WRITTEN PROBLEM A.
Edit the rows in the part that opens with the line containing "You are a computer-use agent. The" and runs through the end of the rows, replacing "Instruction" with "Command" and leaving everything else unchanged.

━━━

Script Doctor

Los Angeles's indies exposure

WHEN I THINK of difficult locations for staging a film festival, Los Angeles doesn't spring to mind. Ouagadougou, or Arlene's Grocery on the Lower East Side, or a former mining town in Utah – maybe. But the challenges of getting international audiences and prints to Burkina Faso (site of the biannual Fespaco) or making a nightclub-movie house out of a former grocery store (which completed its fourth annual "Arlene's Grocery Picture Show" this year) must pale compared to the challenge of turning the eyes of the United States' most film-frenzied city toward international and independent film productions and finding them a place to park. I was standing in front of the Sunset 5 multiplex shopping mall when a passerby asked me what everyone was lined up for. When I told her it was the Los Angeles Film Festival, she still had questions: "A film festival – what's that?"

I wasn't exactly sure, as I was soon to be sitting in a fold-out chair in the well of a shopping mall, peeking through throngs of movie- and partygoers descending escalators, while Michael Shultz, director of Woman Thou Art Loosed, stepped to the outdoor stage in the middle of the lobby, after many words had been spoken by Youth Speaks poets and before his 1985 Krush Groove reminded us that the Adidas is forever. But I knew this one had arrived. It holds a unique position on the film festival circuit – as a festival that speaks both to and through L.A., its populism and taste combined in spectacular style – with its Ford Amphitheatre screenings of Zhang Yimou's Hero, Dziga Vertov's Man with a Movie Camera, and Joe Berlinger and Bruce Sinofsky's Metallica: Some Kind of Monster. I was on the documentary jury for the film festival this year and was happy to see there are more than enough amazing nonfictions to go around.

━━━

WRITTEN PROBLEM B.
Translate this sentence from the piece on the Los Angeles Film Festival into Spanish: "I was on the documentary jury for the film festival this year and was happy to see there are more than enough amazing nonfictions to go around."

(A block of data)

━━━

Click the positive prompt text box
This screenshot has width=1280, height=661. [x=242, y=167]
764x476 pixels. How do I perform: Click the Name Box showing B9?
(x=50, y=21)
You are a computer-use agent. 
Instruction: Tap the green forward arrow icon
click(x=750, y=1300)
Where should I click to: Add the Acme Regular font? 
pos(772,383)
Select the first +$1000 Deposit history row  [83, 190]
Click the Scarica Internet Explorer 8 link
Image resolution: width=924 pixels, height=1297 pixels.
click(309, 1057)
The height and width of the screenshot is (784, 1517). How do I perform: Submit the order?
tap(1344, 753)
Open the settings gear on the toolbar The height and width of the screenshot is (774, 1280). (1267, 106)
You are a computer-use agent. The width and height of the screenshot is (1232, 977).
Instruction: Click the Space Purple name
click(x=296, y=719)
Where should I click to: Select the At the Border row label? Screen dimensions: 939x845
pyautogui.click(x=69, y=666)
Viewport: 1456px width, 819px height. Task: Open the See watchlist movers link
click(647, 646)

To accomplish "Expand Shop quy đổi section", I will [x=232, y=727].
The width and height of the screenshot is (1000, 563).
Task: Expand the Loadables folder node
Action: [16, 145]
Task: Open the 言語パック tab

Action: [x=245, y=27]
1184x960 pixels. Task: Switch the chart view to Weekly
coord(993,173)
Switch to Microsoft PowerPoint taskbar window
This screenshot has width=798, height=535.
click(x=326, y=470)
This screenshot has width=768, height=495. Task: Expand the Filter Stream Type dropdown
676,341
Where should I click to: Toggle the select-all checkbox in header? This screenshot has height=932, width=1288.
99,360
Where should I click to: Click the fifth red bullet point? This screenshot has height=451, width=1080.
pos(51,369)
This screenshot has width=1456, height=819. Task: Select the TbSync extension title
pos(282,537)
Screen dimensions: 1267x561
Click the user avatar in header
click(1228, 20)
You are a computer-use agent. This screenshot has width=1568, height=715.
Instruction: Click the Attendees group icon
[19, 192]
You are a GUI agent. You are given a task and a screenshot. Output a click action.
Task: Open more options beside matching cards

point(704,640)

━━━

FULL RESPONSE A.
You are a computer-use agent. The width and height of the screenshot is (1232, 977).
Command: Click the Space Purple name
click(x=296, y=719)
Where should I click to: Select the At the Border row label? Screen dimensions: 939x845
pyautogui.click(x=69, y=666)
Viewport: 1456px width, 819px height. Task: Open the See watchlist movers link
click(647, 646)

To accomplish "Expand Shop quy đổi section", I will [x=232, y=727].
The width and height of the screenshot is (1000, 563).
Task: Expand the Loadables folder node
Action: [16, 145]
Task: Open the 言語パック tab

Action: [x=245, y=27]
1184x960 pixels. Task: Switch the chart view to Weekly
coord(993,173)
Switch to Microsoft PowerPoint taskbar window
This screenshot has width=798, height=535.
click(x=326, y=470)
This screenshot has width=768, height=495. Task: Expand the Filter Stream Type dropdown
676,341
Where should I click to: Toggle the select-all checkbox in header? This screenshot has height=932, width=1288.
99,360
Where should I click to: Click the fifth red bullet point? This screenshot has height=451, width=1080.
pos(51,369)
This screenshot has width=1456, height=819. Task: Select the TbSync extension title
pos(282,537)
Screen dimensions: 1267x561
Click the user avatar in header
click(1228, 20)
You are a computer-use agent. This screenshot has width=1568, height=715.
Command: Click the Attendees group icon
[19, 192]
You are a GUI agent. You are given a task and a screenshot. Output a click action.
Task: Open more options beside matching cards

point(704,640)

FULL RESPONSE B.
Este año formé parte del jurado de documentales del festival de cine y me alegró ver que hay obras de no ficción asombrosas de sobra para todos.